Chapter eleven is a newly added one from the book’s first edition in 2009. In this chapter, Ogden analyzes the conversational or running speech of two female speakers from Slaford, a city in North West of England. Majorly the exemplification of this conversational analysis pave the ground for readers to identify the differences in conventional and conversational English. Meanwhile, it enables the readers to capture the minute phonetic details of spoken conversations. Ogden carefully describes the data and transcription conventions and slides into first broad transcription of the conversations, then narrow. In addition to the phonetic details, he captures the phonological features i.e., assimilation, and observes the effects of syntactic or structural co-occurrence on the phonetic data
In conclusion, the book ends with a comprehensive conclusion providing a substantial amount of general overview on the entire book. Ogden, as implied and previously illustrated, banks on the idea that it does not want to teach the phonetics of a single variety of English, provides a very productive way of utterance (spoken English sample) analysis of various inner circle (Kachru and Smith, 2008) dialects of English. In the meantime, the books chapter eleven provides a firm ground for phonetic data analysis which, as Ogden targeted, will increase the readers (in our case ‘students’) ability to look into their own variety of English in “reasonable details” (p. xi). In addition, the author encourages the readers to explore new phonetic horizons in their community (p. 3). The book in its totality is quite rich in terms of its exposure to the English language variety spoken in the inner circle and it also widely provides a sample for data analysis and data visualization.

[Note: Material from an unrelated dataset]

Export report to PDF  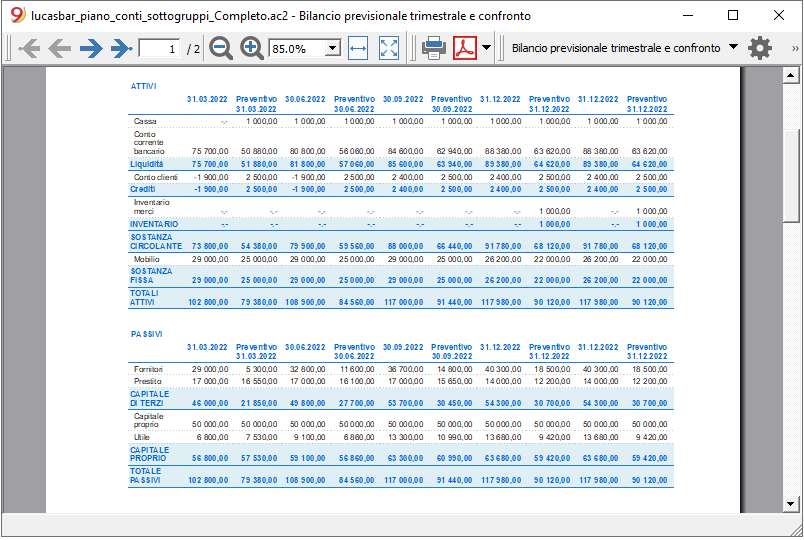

ReferencesKachru, B. B. (1986). The Alchemy of English: the Spread, Functions, and Models of Non-native Englishes. Urbana: University of Illinois Press.Kachru, Y., & Smith, L. E. (2008). Cultures, Contexts and World Englishes. New York: Routledge.Ladefoged, P., & Johnstone, K. (2015). A Course in Phonetics (7th ed.). Stamford, CT: Cengage Learning.Orion, G. F. (2012). Pronouncing American English: Sound, Stress and Intonation (3rd ed.). Boston: Heinle & Heinle publication.